CC Wei says tape-outs which is easily measurable. Someone on the next investor call should ask Pat how many tape-outs they have in progress for 18A thus far. If CC Wei can see N2 tape-outs Pat should be able to see 18A tape-outs.
How so? A contract is a contract. If intel says that they have 15B in signed/committed customers, and specifically called out how that is different from their pipeline of clients that have yet to be won. A contract isn't something a customer will just go "nah never mind". If you sign a wafer agreement with TSMC you are locked in. Why would we assume the same doesn't apply to intel's customer especially the one 18A customer who put down a pre-pay assuming intel hits their deliverables as specified in the wafer agreement intel and customer would have signed.

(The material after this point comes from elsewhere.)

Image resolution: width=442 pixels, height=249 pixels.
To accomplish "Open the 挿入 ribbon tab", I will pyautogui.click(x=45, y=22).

True… but then how can they honestly call 5 nodes in 4 years? It should be 4 nodes in 4 years!! :)
Unless 20A no longer exists why would you come to that conclusion? The performance isn't what makes 18A 18A or 20A 20A. The process changes and enhancements are what makes intel 3 not intel 4, intel 20A not intel 3, and 18A not 20A. By this logic 10nm icelake is 14nm++, and 4LPE is the same as 5LPE because there was no improvement to power performance characteristics. Don't get me wrong if they are weaker than they should be, that is a failure. But just because getting the performance you wanted from the node was not possible within a fixed development timeframe that doesn't mean the process doesn't exist anymore. That is simply not how process definition or development work.
Its mind boggling that with RibbonFET and Power Via, they’re “only” getting 15%/W improvement vs what TSMC is getting from N3E to A16 which is almost 30%/W
If Scotten's estimates of how the processes stack up prove correct, then TSMC is starting from a lower starting point on N3E than intel on intel 3. Also A16 will start high volume production around 1.5-2 yrs after 18A if we take both manufacturers at their word. If A16 couldn't surpass 18A that would be a very bad omen for TSMC's technological competitiveness given A16 is more of a 14A competitor than an 18A competitor.
I hope this is not the case, as they’d really be lying to themselves more than even investors.
Care to elaborate what you mean by this? 5N4Y had the goal of having "process performance per watt parity in 2024 and leadership in 2025" first and foremost. Having 18A be a 26.5% perf/W uplift over intel 3 was a goal, if you fall short of a goal I don't see how that is lying unless intel never had any intention of hitting that target. If you try to hit a target and fail, that is failure not deceitfulness. If you want to call intel out for failing to meet all of their goals I won't argue with you on that count, but I don't see how you arrived at intel "lying to themselves or investors".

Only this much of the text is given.